What was the biggest obstacle you had to face in your decision to move?
My move was easy and relatively organised as it took place during an exchange program. The difficult part was the end of the exchange program when your school acquaintances start to move to other countries and you should decide whether to stay or not. One of the most challenging part was the work visa and immigration issues in order to access the job market. Companies usually hire staff who are locals or already have a visa and will pay a higher price to hire non-resident foreigners. You need to evidence that you will bring something to the company that locals cannot do ; and this is challenging when you are a fresh graduate.
How did you prepare your departure? Did you get any advice from anyone?
Most advices came from the ESSEC community and from family members who are expatriate in other countries. Part of my family are entrepreneurs in the USA.
How do you see your professional and personal future?
On the personal side, I feel satisfied with Singapore and have started to build strong relationships here. On the professional side, my objective is to build more of Rosemont’s offices in South East Asia. If successful, I wouldn’t mind to start an entrepreneurial challenge in the fintech industry at the end of my career. Fintech and alternative finance for companies have always be of interest for me.
What was the very first thing you did when you arrived in Singapore?
I took a bus to see the center of the city. I remember that I sat on a bus and there were two boys in front of me. I remember that it took me 5 to 10 minutes to realize that they were speaking in English (actually Singlish, which is a local slang). I thought that I would never be able to understand the way people speak. But Singlish is mostly used at home and Singaporean – professionally – speak very good English.

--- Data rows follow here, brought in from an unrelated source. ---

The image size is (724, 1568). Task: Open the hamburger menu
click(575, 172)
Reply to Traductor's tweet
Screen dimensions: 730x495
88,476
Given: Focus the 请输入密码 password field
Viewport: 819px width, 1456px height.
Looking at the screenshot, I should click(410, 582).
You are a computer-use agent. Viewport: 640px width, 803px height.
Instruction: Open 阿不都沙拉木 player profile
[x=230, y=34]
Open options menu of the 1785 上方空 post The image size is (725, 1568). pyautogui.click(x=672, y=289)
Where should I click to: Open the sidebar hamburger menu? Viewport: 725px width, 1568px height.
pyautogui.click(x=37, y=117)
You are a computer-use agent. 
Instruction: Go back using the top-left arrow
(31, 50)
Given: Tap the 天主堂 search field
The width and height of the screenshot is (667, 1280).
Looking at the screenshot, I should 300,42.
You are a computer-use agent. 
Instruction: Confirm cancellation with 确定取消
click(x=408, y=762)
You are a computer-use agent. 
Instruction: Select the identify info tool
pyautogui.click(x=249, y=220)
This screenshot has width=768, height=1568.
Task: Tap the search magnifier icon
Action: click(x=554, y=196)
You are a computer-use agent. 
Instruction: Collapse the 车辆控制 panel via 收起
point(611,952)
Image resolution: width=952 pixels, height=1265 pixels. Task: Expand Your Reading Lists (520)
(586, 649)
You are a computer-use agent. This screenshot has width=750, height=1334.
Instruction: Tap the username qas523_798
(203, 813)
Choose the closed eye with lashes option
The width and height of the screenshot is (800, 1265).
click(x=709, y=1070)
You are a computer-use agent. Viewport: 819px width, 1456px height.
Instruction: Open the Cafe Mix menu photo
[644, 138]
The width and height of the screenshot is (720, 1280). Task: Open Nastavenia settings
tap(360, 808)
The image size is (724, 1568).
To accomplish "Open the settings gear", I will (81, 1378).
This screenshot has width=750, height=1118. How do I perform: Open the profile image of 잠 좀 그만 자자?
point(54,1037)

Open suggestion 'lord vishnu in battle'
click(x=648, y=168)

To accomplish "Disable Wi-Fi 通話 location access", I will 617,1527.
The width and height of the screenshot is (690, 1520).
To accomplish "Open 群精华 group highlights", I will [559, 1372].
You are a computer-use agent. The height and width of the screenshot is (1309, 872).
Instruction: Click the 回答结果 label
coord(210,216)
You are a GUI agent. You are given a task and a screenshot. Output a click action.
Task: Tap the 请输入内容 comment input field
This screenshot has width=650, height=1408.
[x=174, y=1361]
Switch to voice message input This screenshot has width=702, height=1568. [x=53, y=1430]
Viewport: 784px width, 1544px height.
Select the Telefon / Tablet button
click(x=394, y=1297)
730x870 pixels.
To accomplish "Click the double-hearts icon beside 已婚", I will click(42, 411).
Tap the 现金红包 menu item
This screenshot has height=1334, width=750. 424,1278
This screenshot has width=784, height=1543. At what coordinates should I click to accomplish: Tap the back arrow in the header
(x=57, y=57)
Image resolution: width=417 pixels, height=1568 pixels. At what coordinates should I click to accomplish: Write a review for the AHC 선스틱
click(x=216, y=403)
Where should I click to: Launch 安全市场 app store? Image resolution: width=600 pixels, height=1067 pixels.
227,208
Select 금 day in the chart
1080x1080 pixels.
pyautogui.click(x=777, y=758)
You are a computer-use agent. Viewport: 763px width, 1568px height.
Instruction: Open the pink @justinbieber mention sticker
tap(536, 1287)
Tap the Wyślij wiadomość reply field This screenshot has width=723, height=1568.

Name one thing to do and one not to when coming to Singapore
Singapore remains an Asian country, so do not challenge or disrespect someone in public. Particularly at work. You can criticize but it must be in a prudent and elaborate way. I think one interesting thing to do is to try to have a discussion on Singapore politics with a taxi driver. They always have interesting stories or point of view on Singapore politics (but be prudent if you criticize).
Any advice for anyone who wants to come to Singapore?
Be prepared and do not expect it to be easy. Singapore’s economy is wavering and the job market (already difficult to access for foreigners) is now blocked. Entrepreneurship is usually administratively very limited for foreigners. You need to save some (a lot) of money before moving there as Singapore is definitely not a cheap place to live in.